The NWM runs in four configurations:
- Analysis and assimilation provides a snapshot of current hydrologic conditions
- Short-Range produces hourly forecasts of streamflow and hydrologic states out to 15 hours
- Medium-Range produces 3-hourly forecasts out to 10 days
- Long-Range generates 30-day ensemble forecasts.
The NWM improves the National Weather Service’s ability to deliver impact-based decision support services nationwide by providing “street level” water information and guidance (e.g., flood maps), as well as serve as the foundation for additional private sector water services. Initially, the model will benefit flash flood forecasts in headwater areas and provide water forecast information for many areas that have not been covered. As the model evolves, it will expand to include water quality forecasts. The NWM also improves NOAA’s ability to meet the needs of its stakeholders (e.g., emergency managers, reservoir operators, floodplain managers, farmers, etc.) with more accurate, detailed, frequent and expanded water information.

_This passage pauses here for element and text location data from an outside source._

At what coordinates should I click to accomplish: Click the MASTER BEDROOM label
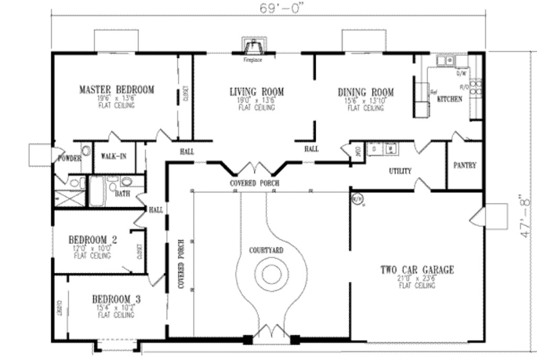pyautogui.click(x=116, y=90)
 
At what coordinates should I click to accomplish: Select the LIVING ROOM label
pyautogui.click(x=256, y=92)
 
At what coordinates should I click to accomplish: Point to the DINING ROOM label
pyautogui.click(x=366, y=93)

The NWM is a cornerstone of the new NOAA Water Initiative, designed to provide more closely integrated water predictive capabilities to promote resilience to water risks. NOAA is seeking to establish an Integrated Water Prediction effort to deliver a suite of more holistic water intelligence products to help communities and industries make better-informed decisions about water management and how to prepare for and respond to extreme water events.